Stated goal
Edit the entries below, replacing "checkbox" with "check box" every time it occurs. Leave everything else unchanged.

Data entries
———

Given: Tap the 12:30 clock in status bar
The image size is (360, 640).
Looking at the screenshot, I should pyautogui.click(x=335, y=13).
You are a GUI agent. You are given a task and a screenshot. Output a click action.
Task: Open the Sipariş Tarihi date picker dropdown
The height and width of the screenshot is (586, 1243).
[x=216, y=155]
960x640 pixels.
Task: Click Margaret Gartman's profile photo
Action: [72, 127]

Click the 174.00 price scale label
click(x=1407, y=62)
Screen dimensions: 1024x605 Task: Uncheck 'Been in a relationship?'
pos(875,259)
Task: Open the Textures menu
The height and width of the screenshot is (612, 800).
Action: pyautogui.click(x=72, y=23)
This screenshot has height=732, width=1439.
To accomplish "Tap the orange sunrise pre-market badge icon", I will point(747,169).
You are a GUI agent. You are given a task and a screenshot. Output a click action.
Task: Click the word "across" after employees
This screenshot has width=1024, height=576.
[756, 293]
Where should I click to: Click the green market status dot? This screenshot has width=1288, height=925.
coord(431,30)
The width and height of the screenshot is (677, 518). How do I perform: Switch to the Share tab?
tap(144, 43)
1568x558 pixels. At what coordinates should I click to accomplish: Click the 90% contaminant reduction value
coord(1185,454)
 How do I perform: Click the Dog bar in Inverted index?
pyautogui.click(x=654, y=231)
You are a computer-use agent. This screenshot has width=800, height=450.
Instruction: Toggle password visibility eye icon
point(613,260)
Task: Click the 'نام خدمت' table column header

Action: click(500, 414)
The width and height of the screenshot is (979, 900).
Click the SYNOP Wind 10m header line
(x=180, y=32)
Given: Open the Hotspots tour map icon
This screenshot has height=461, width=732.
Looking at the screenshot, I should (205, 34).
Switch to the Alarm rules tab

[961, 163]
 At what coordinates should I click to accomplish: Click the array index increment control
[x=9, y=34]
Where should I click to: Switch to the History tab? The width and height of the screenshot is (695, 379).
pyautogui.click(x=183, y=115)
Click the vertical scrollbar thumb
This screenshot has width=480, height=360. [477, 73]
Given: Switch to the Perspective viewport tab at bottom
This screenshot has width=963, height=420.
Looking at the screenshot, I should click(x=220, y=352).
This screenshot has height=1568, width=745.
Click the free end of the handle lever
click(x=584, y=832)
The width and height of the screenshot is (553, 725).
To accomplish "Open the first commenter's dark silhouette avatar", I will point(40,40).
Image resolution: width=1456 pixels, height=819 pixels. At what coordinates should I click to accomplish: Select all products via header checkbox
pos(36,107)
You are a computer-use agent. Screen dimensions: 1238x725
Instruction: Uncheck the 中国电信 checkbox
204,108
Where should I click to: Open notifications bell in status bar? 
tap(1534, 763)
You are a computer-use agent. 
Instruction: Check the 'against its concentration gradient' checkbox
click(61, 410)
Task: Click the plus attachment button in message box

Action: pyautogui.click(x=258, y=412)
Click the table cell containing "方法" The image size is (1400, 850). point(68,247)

———

Result
Given: Tap the 12:30 clock in status bar
The image size is (360, 640).
Looking at the screenshot, I should pyautogui.click(x=335, y=13).
You are a GUI agent. You are given a task and a screenshot. Output a click action.
Task: Open the Sipariş Tarihi date picker dropdown
The height and width of the screenshot is (586, 1243).
[x=216, y=155]
960x640 pixels.
Task: Click Margaret Gartman's profile photo
Action: [72, 127]

Click the 174.00 price scale label
click(x=1407, y=62)
Screen dimensions: 1024x605 Task: Uncheck 'Been in a relationship?'
pos(875,259)
Task: Open the Textures menu
The height and width of the screenshot is (612, 800).
Action: pyautogui.click(x=72, y=23)
This screenshot has height=732, width=1439.
To accomplish "Tap the orange sunrise pre-market badge icon", I will point(747,169).
You are a GUI agent. You are given a task and a screenshot. Output a click action.
Task: Click the word "across" after employees
This screenshot has width=1024, height=576.
[756, 293]
Where should I click to: Click the green market status dot? This screenshot has width=1288, height=925.
coord(431,30)
The width and height of the screenshot is (677, 518). How do I perform: Switch to the Share tab?
tap(144, 43)
1568x558 pixels. At what coordinates should I click to accomplish: Click the 90% contaminant reduction value
coord(1185,454)
 How do I perform: Click the Dog bar in Inverted index?
pyautogui.click(x=654, y=231)
You are a computer-use agent. This screenshot has width=800, height=450.
Instruction: Toggle password visibility eye icon
point(613,260)
Task: Click the 'نام خدمت' table column header

Action: click(500, 414)
The width and height of the screenshot is (979, 900).
Click the SYNOP Wind 10m header line
(x=180, y=32)
Given: Open the Hotspots tour map icon
This screenshot has height=461, width=732.
Looking at the screenshot, I should (205, 34).
Switch to the Alarm rules tab

[961, 163]
 At what coordinates should I click to accomplish: Click the array index increment control
[x=9, y=34]
Where should I click to: Switch to the History tab? The width and height of the screenshot is (695, 379).
pyautogui.click(x=183, y=115)
Click the vertical scrollbar thumb
This screenshot has width=480, height=360. [477, 73]
Given: Switch to the Perspective viewport tab at bottom
This screenshot has width=963, height=420.
Looking at the screenshot, I should click(x=220, y=352).
This screenshot has height=1568, width=745.
Click the free end of the handle lever
click(x=584, y=832)
The width and height of the screenshot is (553, 725).
To accomplish "Open the first commenter's dark silhouette avatar", I will point(40,40).
Image resolution: width=1456 pixels, height=819 pixels. At what coordinates should I click to accomplish: Select all products via header check box
pos(36,107)
You are a computer-use agent. Screen dimensions: 1238x725
Instruction: Uncheck the 中国电信 check box
204,108
Where should I click to: Open notifications bell in status bar? 
tap(1534, 763)
You are a computer-use agent. 
Instruction: Check the 'against its concentration gradient' check box
click(61, 410)
Task: Click the plus attachment button in message box

Action: pyautogui.click(x=258, y=412)
Click the table cell containing "方法" The image size is (1400, 850). point(68,247)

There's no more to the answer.